Extract provided —
.....

T he Nightly Disease by Max Booth III is promoted as comedy/horror. Those anticipating a bloody dance with the usual denizens of typical dimensions of horror may be disappointed with the lack of zombies, vampires, or even a lone ghost. But how about a rabid, face-eating owl instead?
The novel might more accurately be defined as twisted, Texas-geek-style magical realism. In all honesty, the novel defies categorization, which is, thankfully, no longer a bad thing in this postmodern age where the liminal regions that once strangled genre potentials maintain much less traction than in the past.
“Night auditors are the FBI of sleep, the X-Files of dreams.”

.....

Records supplied —
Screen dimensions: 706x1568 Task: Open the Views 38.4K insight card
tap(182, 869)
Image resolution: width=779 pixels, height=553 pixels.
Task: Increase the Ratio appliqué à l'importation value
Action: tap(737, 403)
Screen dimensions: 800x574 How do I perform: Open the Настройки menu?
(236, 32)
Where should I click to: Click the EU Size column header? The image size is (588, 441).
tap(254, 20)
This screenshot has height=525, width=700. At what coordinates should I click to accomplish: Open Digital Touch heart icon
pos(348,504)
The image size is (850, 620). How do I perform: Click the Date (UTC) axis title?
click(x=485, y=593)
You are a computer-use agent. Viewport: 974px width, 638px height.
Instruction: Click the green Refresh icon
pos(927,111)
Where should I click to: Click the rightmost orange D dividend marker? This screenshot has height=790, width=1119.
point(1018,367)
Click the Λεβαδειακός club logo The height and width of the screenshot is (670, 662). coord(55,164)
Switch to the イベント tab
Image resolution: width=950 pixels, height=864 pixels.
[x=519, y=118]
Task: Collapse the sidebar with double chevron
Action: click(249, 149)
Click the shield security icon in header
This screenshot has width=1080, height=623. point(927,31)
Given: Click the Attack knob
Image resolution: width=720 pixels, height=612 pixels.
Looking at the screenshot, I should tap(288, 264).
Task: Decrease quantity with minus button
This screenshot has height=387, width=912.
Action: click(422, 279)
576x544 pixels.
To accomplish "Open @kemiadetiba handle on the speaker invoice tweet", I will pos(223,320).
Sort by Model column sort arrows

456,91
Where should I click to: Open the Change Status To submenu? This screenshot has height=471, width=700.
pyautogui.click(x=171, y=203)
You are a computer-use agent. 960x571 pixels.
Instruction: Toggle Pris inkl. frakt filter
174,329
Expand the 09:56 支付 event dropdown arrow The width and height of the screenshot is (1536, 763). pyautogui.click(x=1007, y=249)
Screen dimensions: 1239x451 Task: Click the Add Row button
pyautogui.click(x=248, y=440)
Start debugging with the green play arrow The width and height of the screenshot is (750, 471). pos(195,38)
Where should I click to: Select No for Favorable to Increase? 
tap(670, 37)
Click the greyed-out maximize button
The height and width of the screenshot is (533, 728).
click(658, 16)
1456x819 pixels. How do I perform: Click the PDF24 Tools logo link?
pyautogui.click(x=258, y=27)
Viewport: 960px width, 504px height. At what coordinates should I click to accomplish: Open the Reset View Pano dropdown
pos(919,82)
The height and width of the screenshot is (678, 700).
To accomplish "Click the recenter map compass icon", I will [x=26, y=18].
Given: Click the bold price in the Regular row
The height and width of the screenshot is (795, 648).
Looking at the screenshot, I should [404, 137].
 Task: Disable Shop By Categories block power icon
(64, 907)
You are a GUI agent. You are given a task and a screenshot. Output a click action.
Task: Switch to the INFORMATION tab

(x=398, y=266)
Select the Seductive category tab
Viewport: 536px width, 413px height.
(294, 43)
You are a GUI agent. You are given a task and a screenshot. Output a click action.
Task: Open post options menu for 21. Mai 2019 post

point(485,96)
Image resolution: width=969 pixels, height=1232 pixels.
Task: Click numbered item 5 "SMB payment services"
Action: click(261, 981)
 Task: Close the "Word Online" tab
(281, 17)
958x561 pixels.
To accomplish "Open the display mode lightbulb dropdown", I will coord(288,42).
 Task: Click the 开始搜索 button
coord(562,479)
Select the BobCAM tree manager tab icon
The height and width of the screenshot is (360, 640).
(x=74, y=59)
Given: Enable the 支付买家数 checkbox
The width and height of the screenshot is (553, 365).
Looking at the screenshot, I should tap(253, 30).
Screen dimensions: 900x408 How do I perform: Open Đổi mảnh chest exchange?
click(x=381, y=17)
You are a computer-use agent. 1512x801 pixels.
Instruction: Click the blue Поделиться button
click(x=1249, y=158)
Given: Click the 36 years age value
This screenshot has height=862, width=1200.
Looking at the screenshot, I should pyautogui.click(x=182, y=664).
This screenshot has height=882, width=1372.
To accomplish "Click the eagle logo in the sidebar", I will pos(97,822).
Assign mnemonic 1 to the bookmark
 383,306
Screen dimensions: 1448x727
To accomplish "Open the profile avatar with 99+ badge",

.....

Exercise goal —
Reproduce the review of The Nightly Disease word for word, from its opening sentence through the quoted line about night auditors.

Solution for this problem —
T he Nightly Disease by Max Booth III is promoted as comedy/horror. Those anticipating a bloody dance with the usual denizens of typical dimensions of horror may be disappointed with the lack of zombies, vampires, or even a lone ghost. But how about a rabid, face-eating owl instead?
The novel might more accurately be defined as twisted, Texas-geek-style magical realism. In all honesty, the novel defies categorization, which is, thankfully, no longer a bad thing in this postmodern age where the liminal regions that once strangled genre potentials maintain much less traction than in the past.
“Night auditors are the FBI of sleep, the X-Files of dreams.”